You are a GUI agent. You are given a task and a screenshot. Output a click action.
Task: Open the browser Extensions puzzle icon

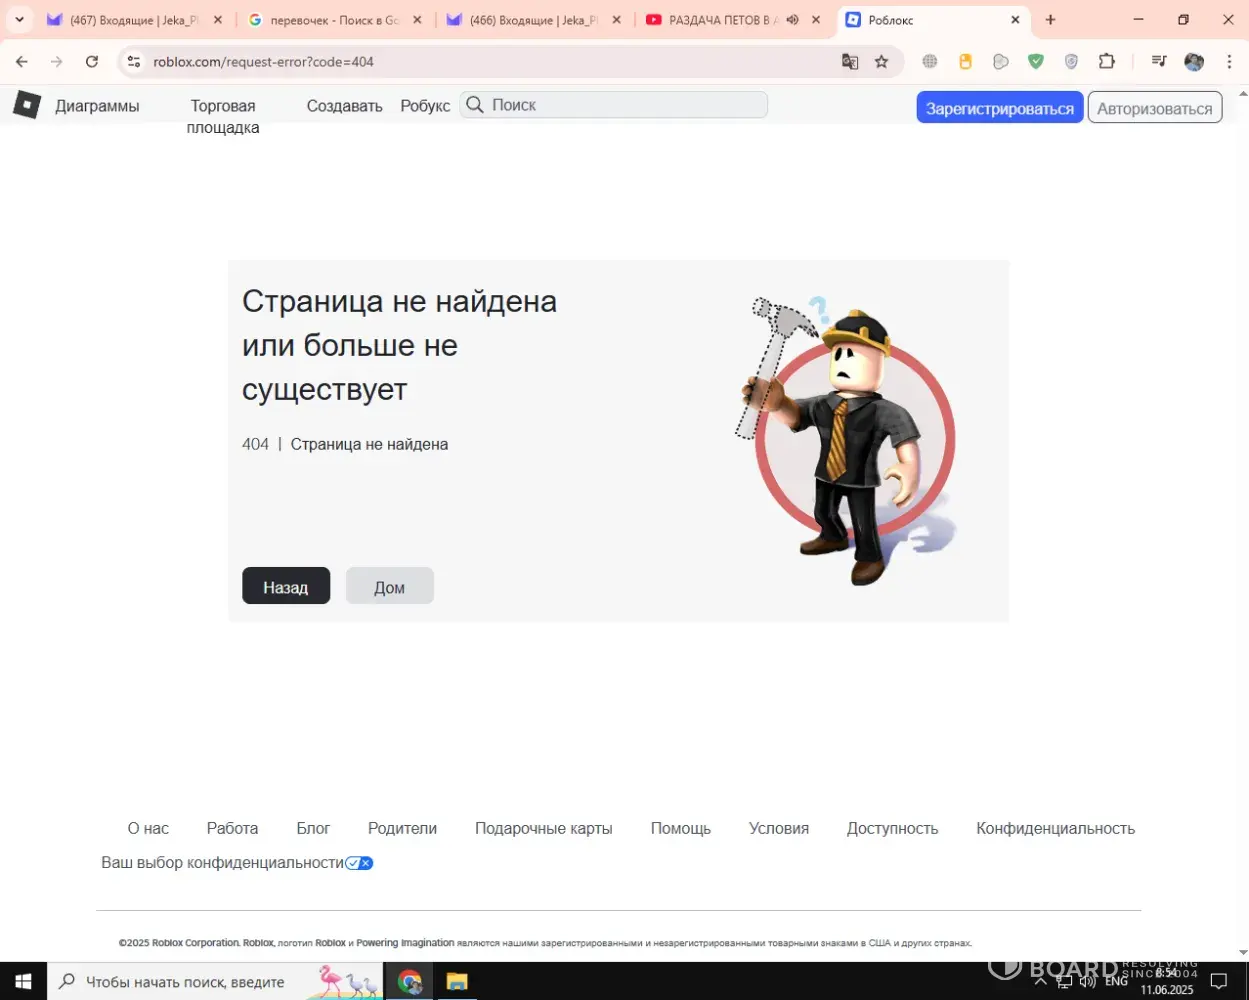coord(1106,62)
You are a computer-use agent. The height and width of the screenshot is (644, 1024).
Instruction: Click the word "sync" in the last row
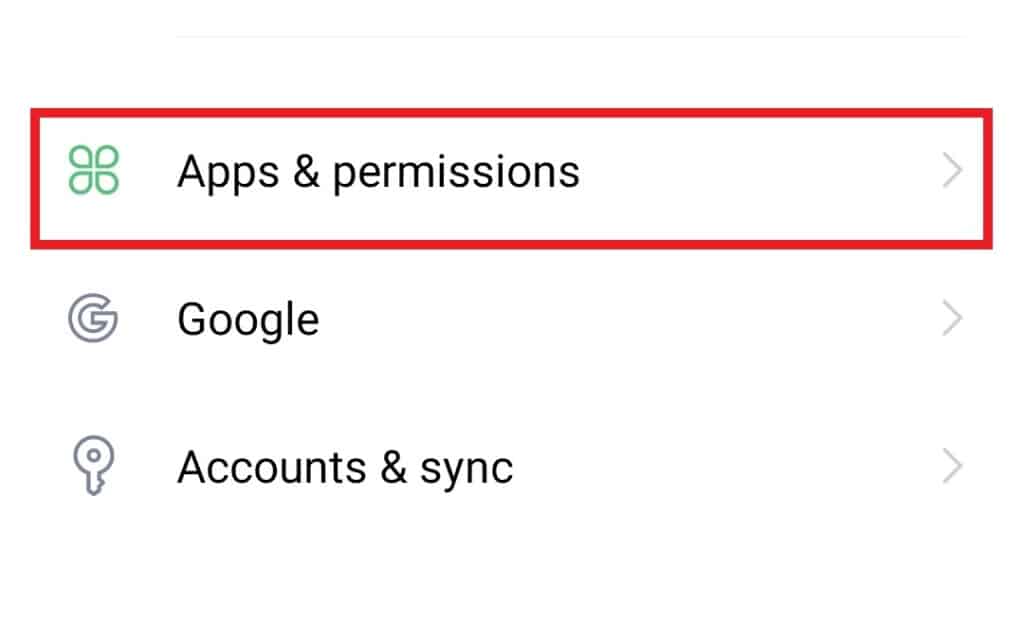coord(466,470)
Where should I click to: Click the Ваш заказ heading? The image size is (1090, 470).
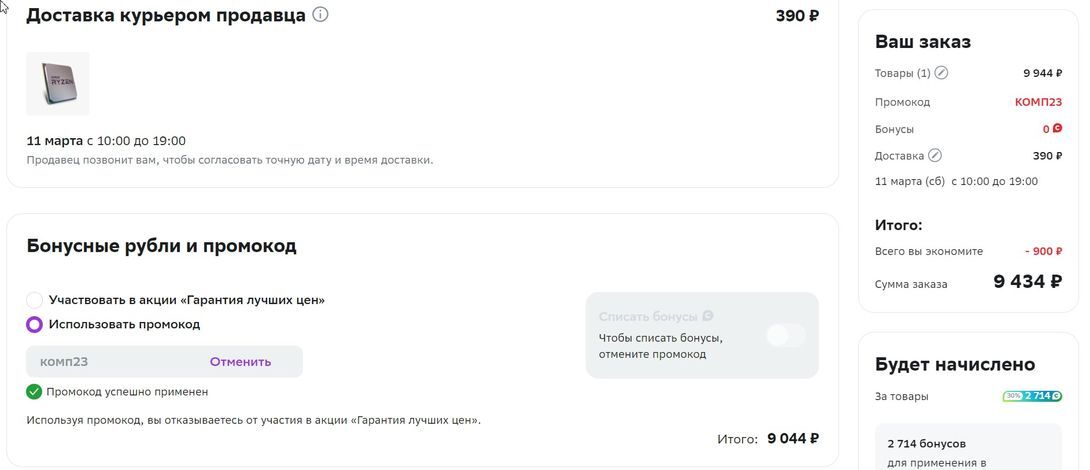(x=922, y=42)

# # # #

The entries need to be restated exactly, and their pictures left out.

You are a GUI agent. You are given a task and a screenshot. Output a click action.
Task: Open the browser Extensions puzzle icon

coord(1106,62)
You are a computer-use agent. The height and width of the screenshot is (644, 1024).
Instruction: Click the word "sync" in the last row
coord(466,470)
Where should I click to: Click the Ваш заказ heading? The image size is (1090, 470).
(x=922, y=42)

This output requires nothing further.